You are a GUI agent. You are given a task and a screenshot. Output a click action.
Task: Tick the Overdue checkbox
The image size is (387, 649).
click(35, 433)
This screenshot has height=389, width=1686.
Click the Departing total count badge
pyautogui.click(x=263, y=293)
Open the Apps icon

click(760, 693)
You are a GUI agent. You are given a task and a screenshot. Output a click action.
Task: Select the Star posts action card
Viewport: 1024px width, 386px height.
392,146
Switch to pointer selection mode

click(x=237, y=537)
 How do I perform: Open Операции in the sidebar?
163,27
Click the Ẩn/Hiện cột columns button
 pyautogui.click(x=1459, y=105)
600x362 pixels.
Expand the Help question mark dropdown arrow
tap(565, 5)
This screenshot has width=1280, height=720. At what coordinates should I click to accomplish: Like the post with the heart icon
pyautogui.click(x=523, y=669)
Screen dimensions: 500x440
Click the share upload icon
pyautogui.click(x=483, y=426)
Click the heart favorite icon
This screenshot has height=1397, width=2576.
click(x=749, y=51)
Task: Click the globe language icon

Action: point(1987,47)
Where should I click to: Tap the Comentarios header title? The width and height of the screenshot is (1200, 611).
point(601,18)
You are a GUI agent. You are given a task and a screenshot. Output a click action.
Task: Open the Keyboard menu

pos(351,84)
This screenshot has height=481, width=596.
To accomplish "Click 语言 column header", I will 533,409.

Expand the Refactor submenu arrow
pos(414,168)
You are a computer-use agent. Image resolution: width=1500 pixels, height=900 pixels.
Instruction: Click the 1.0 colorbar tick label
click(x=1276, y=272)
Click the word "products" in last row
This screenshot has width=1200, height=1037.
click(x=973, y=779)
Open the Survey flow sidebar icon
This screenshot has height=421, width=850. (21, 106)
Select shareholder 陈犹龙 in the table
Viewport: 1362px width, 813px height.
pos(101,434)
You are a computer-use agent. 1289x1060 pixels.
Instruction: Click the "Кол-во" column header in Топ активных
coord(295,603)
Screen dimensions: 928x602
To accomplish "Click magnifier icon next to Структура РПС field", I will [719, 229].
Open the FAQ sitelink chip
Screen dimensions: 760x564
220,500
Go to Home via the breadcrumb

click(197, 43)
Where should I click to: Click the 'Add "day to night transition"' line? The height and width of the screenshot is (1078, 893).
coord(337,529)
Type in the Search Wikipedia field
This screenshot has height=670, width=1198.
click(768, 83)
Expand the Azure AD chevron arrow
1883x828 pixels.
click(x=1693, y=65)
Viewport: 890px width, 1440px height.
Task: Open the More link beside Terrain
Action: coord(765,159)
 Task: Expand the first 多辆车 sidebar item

——

- [WRITTEN TASK] Lay out all the records above as a Markdown table with two columns, Row and Line. Number each row, and skip the blank lines.

- [WRITTEN RESPONSE]
| Row | Line |
|---|---|
| 1 | You are a GUI agent. You are given a task and a screenshot. Output a click action. |
| 2 | Task: Tick the Overdue checkbox |
| 3 | The image size is (387, 649). |
| 4 | click(35, 433) |
| 5 | This screenshot has height=389, width=1686. |
| 6 | Click the Departing total count badge |
| 7 | pyautogui.click(x=263, y=293) |
| 8 | Open the Apps icon |
| 9 | click(760, 693) |
| 10 | You are a GUI agent. You are given a task and a screenshot. Output a click action. |
| 11 | Task: Select the Star posts action card |
| 12 | Viewport: 1024px width, 386px height. |
| 13 | 392,146 |
| 14 | Switch to pointer selection mode |
| 15 | click(x=237, y=537) |
| 16 |  How do I perform: Open Операции in the sidebar? |
| 17 | 163,27 |
| 18 | Click the Ẩn/Hiện cột columns button |
| 19 |  pyautogui.click(x=1459, y=105) |
| 20 | 600x362 pixels. |
| 21 | Expand the Help question mark dropdown arrow |
| 22 | tap(565, 5) |
| 23 | This screenshot has width=1280, height=720. At what coordinates should I click to accomplish: Like the post with the heart icon |
| 24 | pyautogui.click(x=523, y=669) |
| 25 | Screen dimensions: 500x440 |
| 26 | Click the share upload icon |
| 27 | pyautogui.click(x=483, y=426) |
| 28 | Click the heart favorite icon |
| 29 | This screenshot has height=1397, width=2576. |
| 30 | click(x=749, y=51) |
| 31 | Task: Click the globe language icon |
| 32 | Action: point(1987,47) |
| 33 | Where should I click to: Tap the Comentarios header title? The width and height of the screenshot is (1200, 611). |
| 34 | point(601,18) |
| 35 | You are a GUI agent. You are given a task and a screenshot. Output a click action. |
| 36 | Task: Open the Keyboard menu |
| 37 | pos(351,84) |
| 38 | This screenshot has height=481, width=596. |
| 39 | To accomplish "Click 语言 column header", I will 533,409. |
| 40 | Expand the Refactor submenu arrow |
| 41 | pos(414,168) |
| 42 | You are a computer-use agent. Image resolution: width=1500 pixels, height=900 pixels. |
| 43 | Instruction: Click the 1.0 colorbar tick label |
| 44 | click(x=1276, y=272) |
| 45 | Click the word "products" in last row |
| 46 | This screenshot has width=1200, height=1037. |
| 47 | click(x=973, y=779) |
| 48 | Open the Survey flow sidebar icon |
| 49 | This screenshot has height=421, width=850. (21, 106) |
| 50 | Select shareholder 陈犹龙 in the table |
| 51 | Viewport: 1362px width, 813px height. |
| 52 | pos(101,434) |
| 53 | You are a computer-use agent. 1289x1060 pixels. |
| 54 | Instruction: Click the "Кол-во" column header in Топ активных |
| 55 | coord(295,603) |
| 56 | Screen dimensions: 928x602 |
| 57 | To accomplish "Click magnifier icon next to Структура РПС field", I will [719, 229]. |
| 58 | Open the FAQ sitelink chip |
| 59 | Screen dimensions: 760x564 |
| 60 | 220,500 |
| 61 | Go to Home via the breadcrumb |
| 62 | click(197, 43) |
| 63 | Where should I click to: Click the 'Add "day to night transition"' line? The height and width of the screenshot is (1078, 893). |
| 64 | coord(337,529) |
| 65 | Type in the Search Wikipedia field |
| 66 | This screenshot has height=670, width=1198. |
| 67 | click(768, 83) |
| 68 | Expand the Azure AD chevron arrow |
| 69 | 1883x828 pixels. |
| 70 | click(x=1693, y=65) |
| 71 | Viewport: 890px width, 1440px height. |
| 72 | Task: Open the More link beside Terrain |
| 73 | Action: coord(765,159) |
| 74 |  Task: Expand the first 多辆车 sidebar item |